C. difficile RT 027 strains are resistant to fluoroquinolones, and possess the MLSB resistance mechanism due to the presence of the ermB gene – multi-drug-resistance.37,38 Among our studied strains, all 29 were resistant to erythromycin (MIC>256µg/mL) and clindamycin (MIC>256µg/mL) and possessed the ermB gene and also were resistant to moxifloxacin. Nearly 97% resistance to imipenem among C. difficile RT 027 isolates we described, earlier C. difficile resistance to imipenem was noted in Portugal.39 Portuguese authors stated 12.6% imipenem resistance among RT 017 C. difficile strains cultured from 15 hospitals in Portugal between 2012–2015. As a main cause of this resistance authors noted carriage an extra penicillin-binding protein gene, pbp5 and additional substitutions near the transpeptidase active sites of pbp1 and pbp3 in imipenem-resistant strains. The presence of pbp’s among our isolates was not studied; however we are planning to do this in the future.

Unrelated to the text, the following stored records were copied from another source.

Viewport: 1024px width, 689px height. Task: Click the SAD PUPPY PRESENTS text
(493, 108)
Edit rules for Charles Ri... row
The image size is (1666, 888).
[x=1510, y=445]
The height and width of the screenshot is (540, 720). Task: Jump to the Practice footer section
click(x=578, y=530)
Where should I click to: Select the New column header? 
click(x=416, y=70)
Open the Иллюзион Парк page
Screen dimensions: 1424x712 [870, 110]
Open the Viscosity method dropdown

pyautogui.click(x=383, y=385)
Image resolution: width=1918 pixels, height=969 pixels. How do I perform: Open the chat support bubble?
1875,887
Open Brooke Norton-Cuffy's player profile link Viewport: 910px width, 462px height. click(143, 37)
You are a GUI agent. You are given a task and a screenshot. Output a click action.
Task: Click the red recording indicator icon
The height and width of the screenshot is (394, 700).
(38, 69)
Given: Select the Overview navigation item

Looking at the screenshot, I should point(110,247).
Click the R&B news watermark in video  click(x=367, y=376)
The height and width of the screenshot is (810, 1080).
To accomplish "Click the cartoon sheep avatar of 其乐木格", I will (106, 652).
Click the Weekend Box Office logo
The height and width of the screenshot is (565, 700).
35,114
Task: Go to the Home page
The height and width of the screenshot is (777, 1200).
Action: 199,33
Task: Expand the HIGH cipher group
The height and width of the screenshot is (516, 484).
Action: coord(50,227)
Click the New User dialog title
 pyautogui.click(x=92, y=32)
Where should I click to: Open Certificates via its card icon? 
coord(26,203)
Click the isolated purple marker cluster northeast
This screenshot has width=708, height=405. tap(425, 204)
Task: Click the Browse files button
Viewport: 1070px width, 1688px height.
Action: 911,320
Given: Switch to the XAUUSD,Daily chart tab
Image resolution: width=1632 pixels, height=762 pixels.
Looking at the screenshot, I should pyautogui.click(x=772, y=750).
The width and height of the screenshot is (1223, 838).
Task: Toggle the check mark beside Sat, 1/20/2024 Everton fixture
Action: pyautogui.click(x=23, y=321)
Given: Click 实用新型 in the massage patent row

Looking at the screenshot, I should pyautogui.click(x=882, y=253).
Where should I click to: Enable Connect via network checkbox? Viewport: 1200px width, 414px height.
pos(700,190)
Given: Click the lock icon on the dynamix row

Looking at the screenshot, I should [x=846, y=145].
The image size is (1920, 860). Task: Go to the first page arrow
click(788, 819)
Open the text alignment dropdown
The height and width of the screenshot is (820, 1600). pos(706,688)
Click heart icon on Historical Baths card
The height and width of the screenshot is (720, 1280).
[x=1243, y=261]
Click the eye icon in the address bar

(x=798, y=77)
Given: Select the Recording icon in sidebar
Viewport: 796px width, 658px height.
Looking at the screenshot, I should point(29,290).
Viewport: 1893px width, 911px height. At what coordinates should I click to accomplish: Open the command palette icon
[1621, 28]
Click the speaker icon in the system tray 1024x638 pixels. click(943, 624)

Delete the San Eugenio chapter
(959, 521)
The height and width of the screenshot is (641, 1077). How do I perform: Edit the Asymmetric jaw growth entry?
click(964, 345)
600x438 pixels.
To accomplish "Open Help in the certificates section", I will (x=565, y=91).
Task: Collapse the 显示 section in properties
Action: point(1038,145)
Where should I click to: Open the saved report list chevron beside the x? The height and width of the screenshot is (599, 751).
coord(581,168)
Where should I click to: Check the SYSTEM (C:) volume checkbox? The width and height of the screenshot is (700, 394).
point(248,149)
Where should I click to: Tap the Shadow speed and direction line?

There are some limitations in our investigation. We studied only 29 C. difficile isolates from patients hospitalized in one tertiary care Silesian hospital during 5 months and it is impossible to generalize these data. However, obtained data will enable to combine of a specific MLVA cluster/clusters with rifampicin resistance in the future.

Conclusions

MLVA analysis proved transmission and recognized outbreak due to multidrug-resistant RT 027 C. difficile among patients of tertiary care hospital in Southern Poland. The reason for this is probably the widespread occurrence of spores in the hospital environment, which includes, among others, neglect of hygienic procedures and epidemic supervision. High resistance to imipenem (97%) and to rifampicin (45%) among C. difficile RT 027 Silesian isolates is threatening and required further studies to elucidate this phenomenon.

Acknowledgments

This study was partially financed by Medical University of Silesia in Katowice, Poland Grants nr PCN-1-126/K/0/I, PCN-2-063/N/0/K, KNW-2-050/D/9/N.

Disclosure

The authors report no conflicts of interest for this work.